**What the task requires**. Every line below must be reproduced exactly. Copy them all.

※ ※ ※

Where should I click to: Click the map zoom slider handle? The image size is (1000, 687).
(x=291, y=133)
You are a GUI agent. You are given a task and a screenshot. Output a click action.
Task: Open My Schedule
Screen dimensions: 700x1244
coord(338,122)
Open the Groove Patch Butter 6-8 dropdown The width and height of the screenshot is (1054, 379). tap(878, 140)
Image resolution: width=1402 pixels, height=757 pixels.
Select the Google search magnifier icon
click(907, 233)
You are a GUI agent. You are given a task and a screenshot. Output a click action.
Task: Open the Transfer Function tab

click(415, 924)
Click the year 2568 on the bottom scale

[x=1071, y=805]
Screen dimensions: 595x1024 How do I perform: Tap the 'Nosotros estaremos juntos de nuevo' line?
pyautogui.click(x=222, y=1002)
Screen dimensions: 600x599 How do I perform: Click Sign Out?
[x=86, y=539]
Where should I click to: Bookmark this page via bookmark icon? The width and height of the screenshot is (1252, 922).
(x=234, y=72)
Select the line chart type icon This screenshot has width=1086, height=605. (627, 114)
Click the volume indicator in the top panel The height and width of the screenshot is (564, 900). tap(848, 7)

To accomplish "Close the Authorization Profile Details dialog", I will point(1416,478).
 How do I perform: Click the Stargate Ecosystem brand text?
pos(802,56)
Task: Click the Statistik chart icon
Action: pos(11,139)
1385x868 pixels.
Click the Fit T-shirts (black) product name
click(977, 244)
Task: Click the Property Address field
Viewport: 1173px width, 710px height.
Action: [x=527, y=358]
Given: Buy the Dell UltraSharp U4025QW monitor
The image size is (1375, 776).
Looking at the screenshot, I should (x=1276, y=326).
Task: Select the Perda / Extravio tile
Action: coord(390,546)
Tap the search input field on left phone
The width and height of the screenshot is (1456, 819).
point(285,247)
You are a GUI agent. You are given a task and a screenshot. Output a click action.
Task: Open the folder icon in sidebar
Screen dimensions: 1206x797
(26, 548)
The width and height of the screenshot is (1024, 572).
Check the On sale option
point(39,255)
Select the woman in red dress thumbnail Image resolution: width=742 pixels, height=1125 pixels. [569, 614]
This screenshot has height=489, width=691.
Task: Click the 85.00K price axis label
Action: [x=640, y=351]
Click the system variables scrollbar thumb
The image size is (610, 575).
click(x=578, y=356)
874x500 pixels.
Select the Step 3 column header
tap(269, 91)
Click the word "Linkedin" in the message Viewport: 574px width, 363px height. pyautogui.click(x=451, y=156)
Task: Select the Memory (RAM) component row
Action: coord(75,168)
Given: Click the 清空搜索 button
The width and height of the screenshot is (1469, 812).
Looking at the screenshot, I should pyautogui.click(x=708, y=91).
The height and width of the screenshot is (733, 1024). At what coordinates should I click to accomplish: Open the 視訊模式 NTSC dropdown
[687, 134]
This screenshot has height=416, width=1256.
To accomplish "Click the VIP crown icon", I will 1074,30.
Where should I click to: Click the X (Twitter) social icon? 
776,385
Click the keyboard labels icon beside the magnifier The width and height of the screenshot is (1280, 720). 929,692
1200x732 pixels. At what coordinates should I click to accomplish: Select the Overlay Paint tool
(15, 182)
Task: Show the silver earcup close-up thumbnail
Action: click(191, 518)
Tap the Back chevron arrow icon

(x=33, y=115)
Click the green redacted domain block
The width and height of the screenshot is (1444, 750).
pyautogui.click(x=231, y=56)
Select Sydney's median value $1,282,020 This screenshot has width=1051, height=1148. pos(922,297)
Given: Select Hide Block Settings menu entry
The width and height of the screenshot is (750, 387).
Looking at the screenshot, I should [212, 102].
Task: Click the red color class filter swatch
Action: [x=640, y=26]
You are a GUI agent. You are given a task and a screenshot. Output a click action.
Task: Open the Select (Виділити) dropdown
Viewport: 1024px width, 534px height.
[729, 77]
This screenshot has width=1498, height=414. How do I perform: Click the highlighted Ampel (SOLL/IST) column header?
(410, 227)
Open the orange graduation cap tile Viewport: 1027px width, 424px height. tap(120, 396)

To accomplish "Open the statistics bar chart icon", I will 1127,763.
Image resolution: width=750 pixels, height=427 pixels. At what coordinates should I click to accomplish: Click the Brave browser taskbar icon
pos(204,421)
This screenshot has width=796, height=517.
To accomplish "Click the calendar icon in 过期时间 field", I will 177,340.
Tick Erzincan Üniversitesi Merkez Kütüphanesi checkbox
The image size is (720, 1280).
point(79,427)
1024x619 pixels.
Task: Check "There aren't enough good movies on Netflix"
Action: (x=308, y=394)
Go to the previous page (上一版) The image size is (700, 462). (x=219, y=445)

※ ※ ※

**Result below**.
Where should I click to: Click the map zoom slider handle? The image size is (1000, 687).
(x=291, y=133)
You are a GUI agent. You are given a task and a screenshot. Output a click action.
Task: Open My Schedule
Screen dimensions: 700x1244
coord(338,122)
Open the Groove Patch Butter 6-8 dropdown The width and height of the screenshot is (1054, 379). tap(878, 140)
Image resolution: width=1402 pixels, height=757 pixels.
Select the Google search magnifier icon
click(907, 233)
You are a GUI agent. You are given a task and a screenshot. Output a click action.
Task: Open the Transfer Function tab

click(415, 924)
Click the year 2568 on the bottom scale

[x=1071, y=805]
Screen dimensions: 595x1024 How do I perform: Tap the 'Nosotros estaremos juntos de nuevo' line?
pyautogui.click(x=222, y=1002)
Screen dimensions: 600x599 How do I perform: Click Sign Out?
[x=86, y=539]
Where should I click to: Bookmark this page via bookmark icon? The width and height of the screenshot is (1252, 922).
(x=234, y=72)
Select the line chart type icon This screenshot has width=1086, height=605. (627, 114)
Click the volume indicator in the top panel The height and width of the screenshot is (564, 900). tap(848, 7)

To accomplish "Close the Authorization Profile Details dialog", I will point(1416,478).
 How do I perform: Click the Stargate Ecosystem brand text?
pos(802,56)
Task: Click the Statistik chart icon
Action: pos(11,139)
1385x868 pixels.
Click the Fit T-shirts (black) product name
click(977, 244)
Task: Click the Property Address field
Viewport: 1173px width, 710px height.
Action: [x=527, y=358]
Given: Buy the Dell UltraSharp U4025QW monitor
The image size is (1375, 776).
Looking at the screenshot, I should (x=1276, y=326).
Task: Select the Perda / Extravio tile
Action: coord(390,546)
Tap the search input field on left phone
The width and height of the screenshot is (1456, 819).
point(285,247)
You are a GUI agent. You are given a task and a screenshot. Output a click action.
Task: Open the folder icon in sidebar
Screen dimensions: 1206x797
(26, 548)
The width and height of the screenshot is (1024, 572).
Check the On sale option
point(39,255)
Select the woman in red dress thumbnail Image resolution: width=742 pixels, height=1125 pixels. [569, 614]
This screenshot has height=489, width=691.
Task: Click the 85.00K price axis label
Action: [x=640, y=351]
Click the system variables scrollbar thumb
The image size is (610, 575).
click(x=578, y=356)
874x500 pixels.
Select the Step 3 column header
tap(269, 91)
Click the word "Linkedin" in the message Viewport: 574px width, 363px height. pyautogui.click(x=451, y=156)
Task: Select the Memory (RAM) component row
Action: coord(75,168)
Given: Click the 清空搜索 button
The width and height of the screenshot is (1469, 812).
Looking at the screenshot, I should pyautogui.click(x=708, y=91).
The height and width of the screenshot is (733, 1024). At what coordinates should I click to accomplish: Open the 視訊模式 NTSC dropdown
[687, 134]
This screenshot has height=416, width=1256.
To accomplish "Click the VIP crown icon", I will 1074,30.
Where should I click to: Click the X (Twitter) social icon? 
776,385
Click the keyboard labels icon beside the magnifier The width and height of the screenshot is (1280, 720). 929,692
1200x732 pixels. At what coordinates should I click to accomplish: Select the Overlay Paint tool
(15, 182)
Task: Show the silver earcup close-up thumbnail
Action: click(191, 518)
Tap the Back chevron arrow icon

(x=33, y=115)
Click the green redacted domain block
The width and height of the screenshot is (1444, 750).
pyautogui.click(x=231, y=56)
Select Sydney's median value $1,282,020 This screenshot has width=1051, height=1148. pos(922,297)
Given: Select Hide Block Settings menu entry
The width and height of the screenshot is (750, 387).
Looking at the screenshot, I should [212, 102].
Task: Click the red color class filter swatch
Action: [x=640, y=26]
You are a GUI agent. You are given a task and a screenshot. Output a click action.
Task: Open the Select (Виділити) dropdown
Viewport: 1024px width, 534px height.
[729, 77]
This screenshot has width=1498, height=414. How do I perform: Click the highlighted Ampel (SOLL/IST) column header?
(410, 227)
Open the orange graduation cap tile Viewport: 1027px width, 424px height. tap(120, 396)

To accomplish "Open the statistics bar chart icon", I will 1127,763.
Image resolution: width=750 pixels, height=427 pixels. At what coordinates should I click to accomplish: Click the Brave browser taskbar icon
pos(204,421)
This screenshot has width=796, height=517.
To accomplish "Click the calendar icon in 过期时间 field", I will 177,340.
Tick Erzincan Üniversitesi Merkez Kütüphanesi checkbox
The image size is (720, 1280).
point(79,427)
1024x619 pixels.
Task: Check "There aren't enough good movies on Netflix"
Action: (x=308, y=394)
Go to the previous page (上一版) The image size is (700, 462). (x=219, y=445)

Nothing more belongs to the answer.